_THE INPUT_.
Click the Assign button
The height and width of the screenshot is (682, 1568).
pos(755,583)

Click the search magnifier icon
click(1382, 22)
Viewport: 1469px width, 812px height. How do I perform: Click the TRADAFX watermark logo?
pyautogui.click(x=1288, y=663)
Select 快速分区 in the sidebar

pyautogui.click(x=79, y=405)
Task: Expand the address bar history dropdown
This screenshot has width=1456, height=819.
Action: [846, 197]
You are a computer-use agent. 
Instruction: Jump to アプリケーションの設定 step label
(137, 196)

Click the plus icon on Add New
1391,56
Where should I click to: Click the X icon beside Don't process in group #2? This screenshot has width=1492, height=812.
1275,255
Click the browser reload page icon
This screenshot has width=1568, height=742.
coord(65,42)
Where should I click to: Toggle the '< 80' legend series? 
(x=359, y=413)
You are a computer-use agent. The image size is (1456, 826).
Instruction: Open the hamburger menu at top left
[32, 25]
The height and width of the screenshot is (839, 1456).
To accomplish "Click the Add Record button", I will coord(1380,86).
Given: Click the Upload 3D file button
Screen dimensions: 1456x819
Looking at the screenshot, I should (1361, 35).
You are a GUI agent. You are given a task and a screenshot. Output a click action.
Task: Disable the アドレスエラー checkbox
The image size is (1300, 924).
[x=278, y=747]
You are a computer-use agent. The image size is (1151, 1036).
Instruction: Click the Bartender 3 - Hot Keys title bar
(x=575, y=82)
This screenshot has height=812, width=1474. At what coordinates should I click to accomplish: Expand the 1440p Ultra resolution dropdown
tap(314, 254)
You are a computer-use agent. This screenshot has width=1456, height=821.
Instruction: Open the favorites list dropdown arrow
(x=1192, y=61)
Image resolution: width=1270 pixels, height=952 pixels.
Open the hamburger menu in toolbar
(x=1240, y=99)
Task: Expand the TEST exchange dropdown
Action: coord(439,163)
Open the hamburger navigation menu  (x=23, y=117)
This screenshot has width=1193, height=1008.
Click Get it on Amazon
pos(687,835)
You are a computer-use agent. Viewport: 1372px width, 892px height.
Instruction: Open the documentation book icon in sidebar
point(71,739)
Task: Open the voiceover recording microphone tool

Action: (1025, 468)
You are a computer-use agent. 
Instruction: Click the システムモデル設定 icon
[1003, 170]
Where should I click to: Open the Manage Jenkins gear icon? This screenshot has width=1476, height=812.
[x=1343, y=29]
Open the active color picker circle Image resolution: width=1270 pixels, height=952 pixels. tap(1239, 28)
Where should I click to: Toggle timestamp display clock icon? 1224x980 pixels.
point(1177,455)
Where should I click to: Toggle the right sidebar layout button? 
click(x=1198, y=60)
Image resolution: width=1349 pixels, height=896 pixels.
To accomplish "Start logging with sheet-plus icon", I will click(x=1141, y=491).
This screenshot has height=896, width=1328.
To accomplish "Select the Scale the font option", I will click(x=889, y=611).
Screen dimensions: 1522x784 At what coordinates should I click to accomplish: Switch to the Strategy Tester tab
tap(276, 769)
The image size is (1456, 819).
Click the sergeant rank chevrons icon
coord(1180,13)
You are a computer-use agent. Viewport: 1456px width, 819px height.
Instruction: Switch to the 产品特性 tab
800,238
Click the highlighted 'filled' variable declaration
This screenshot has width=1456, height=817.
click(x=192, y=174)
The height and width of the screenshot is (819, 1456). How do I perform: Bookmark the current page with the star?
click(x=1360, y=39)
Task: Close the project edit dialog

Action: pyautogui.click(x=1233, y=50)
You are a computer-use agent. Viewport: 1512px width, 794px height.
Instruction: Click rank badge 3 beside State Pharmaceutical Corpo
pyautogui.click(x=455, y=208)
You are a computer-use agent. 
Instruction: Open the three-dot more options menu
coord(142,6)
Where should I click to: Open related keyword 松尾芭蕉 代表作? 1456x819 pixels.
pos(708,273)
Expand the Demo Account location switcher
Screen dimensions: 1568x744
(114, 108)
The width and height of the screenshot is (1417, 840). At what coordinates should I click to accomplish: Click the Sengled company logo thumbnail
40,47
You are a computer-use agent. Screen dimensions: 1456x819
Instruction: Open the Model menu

_AIM OF THE TASK_. Copy each line above that contains the word "will".

_RESULT OF THE TASK_.
To accomplish "Click the Add Record button", I will coord(1380,86).
To accomplish "Start logging with sheet-plus icon", I will click(x=1141, y=491).
To accomplish "Select the Scale the font option", I will click(x=889, y=611).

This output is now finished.